• REQUIRED ACTION: Would you give the number of lines below in which the string "will" appears? Nothing else is needed.

Stored records:

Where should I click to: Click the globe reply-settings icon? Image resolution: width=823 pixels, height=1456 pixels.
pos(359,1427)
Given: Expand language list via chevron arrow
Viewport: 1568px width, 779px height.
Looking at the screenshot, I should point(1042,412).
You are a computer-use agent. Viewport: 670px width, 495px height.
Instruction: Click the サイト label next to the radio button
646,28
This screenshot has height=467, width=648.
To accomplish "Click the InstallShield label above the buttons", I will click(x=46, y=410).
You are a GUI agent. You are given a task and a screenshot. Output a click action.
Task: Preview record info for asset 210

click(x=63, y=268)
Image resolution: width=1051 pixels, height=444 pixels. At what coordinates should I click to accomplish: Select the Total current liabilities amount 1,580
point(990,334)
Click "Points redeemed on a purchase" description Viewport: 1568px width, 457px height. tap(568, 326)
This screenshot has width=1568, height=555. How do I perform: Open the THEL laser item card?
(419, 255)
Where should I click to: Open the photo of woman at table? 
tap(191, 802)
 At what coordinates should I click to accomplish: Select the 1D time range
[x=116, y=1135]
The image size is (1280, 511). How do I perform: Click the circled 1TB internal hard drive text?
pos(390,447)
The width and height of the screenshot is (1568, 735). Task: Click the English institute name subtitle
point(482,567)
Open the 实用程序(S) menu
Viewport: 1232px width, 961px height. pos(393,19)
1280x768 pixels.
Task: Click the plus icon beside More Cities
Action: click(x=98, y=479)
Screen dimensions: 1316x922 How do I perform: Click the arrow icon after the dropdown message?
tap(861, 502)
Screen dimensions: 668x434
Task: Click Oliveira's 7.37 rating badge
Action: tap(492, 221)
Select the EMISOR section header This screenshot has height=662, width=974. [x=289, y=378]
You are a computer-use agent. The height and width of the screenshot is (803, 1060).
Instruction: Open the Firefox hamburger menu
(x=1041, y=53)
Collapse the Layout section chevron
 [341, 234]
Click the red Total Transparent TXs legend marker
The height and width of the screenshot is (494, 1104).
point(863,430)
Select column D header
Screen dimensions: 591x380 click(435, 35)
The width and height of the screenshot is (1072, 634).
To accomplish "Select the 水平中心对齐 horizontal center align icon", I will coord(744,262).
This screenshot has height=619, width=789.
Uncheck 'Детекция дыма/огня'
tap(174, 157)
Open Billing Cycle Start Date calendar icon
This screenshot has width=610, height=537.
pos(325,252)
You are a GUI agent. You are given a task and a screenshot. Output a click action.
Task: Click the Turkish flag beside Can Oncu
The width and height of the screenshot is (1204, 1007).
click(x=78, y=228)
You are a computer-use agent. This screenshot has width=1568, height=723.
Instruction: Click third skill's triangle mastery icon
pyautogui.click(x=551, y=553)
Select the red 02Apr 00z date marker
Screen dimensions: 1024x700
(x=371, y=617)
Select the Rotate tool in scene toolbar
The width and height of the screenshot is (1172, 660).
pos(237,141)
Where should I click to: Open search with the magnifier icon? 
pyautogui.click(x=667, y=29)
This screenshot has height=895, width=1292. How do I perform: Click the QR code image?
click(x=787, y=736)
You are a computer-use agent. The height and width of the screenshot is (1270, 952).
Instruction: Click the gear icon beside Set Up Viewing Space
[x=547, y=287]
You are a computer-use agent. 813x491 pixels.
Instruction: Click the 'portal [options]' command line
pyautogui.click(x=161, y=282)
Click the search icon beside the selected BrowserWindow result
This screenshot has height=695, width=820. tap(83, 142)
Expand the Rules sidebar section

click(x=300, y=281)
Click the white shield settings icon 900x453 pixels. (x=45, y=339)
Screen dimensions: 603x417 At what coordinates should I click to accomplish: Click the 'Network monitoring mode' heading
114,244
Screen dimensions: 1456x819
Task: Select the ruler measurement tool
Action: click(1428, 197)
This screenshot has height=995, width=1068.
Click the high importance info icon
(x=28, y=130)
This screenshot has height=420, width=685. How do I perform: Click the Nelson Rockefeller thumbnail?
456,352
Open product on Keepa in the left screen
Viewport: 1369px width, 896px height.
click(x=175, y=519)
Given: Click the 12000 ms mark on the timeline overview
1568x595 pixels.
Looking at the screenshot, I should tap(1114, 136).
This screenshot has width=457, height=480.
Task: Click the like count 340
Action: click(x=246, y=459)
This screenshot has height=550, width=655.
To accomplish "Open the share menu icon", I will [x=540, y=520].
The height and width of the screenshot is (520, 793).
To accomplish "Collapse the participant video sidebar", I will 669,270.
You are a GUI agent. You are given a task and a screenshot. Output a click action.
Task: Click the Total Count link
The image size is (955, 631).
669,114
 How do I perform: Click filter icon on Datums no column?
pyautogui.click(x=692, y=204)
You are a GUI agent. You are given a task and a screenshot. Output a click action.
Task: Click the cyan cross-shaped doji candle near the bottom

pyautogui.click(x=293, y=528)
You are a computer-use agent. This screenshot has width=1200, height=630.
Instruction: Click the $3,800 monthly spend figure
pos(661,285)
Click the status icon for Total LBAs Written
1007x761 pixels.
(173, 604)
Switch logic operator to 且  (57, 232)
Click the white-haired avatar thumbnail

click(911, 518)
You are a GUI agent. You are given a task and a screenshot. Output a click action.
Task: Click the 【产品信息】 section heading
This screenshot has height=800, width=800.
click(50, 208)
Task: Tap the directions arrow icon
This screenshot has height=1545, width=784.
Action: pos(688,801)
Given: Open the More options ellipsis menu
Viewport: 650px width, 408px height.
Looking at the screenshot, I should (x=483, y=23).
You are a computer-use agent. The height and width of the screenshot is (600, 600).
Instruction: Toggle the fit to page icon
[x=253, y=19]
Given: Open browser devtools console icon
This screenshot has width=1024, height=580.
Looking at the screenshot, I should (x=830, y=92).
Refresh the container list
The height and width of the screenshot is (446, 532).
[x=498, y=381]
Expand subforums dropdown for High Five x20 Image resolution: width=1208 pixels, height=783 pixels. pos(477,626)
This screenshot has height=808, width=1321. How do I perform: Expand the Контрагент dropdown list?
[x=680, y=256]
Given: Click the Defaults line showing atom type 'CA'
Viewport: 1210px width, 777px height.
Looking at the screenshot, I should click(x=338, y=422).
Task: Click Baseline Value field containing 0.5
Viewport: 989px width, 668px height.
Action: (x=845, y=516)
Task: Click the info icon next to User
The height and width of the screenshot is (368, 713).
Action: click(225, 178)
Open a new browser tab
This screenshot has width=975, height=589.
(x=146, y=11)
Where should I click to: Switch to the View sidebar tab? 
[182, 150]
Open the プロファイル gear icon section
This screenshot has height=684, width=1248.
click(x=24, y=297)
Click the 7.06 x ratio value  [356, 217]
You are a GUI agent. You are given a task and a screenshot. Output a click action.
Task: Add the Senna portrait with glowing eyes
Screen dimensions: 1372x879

• THE COMPLETED TASK: 4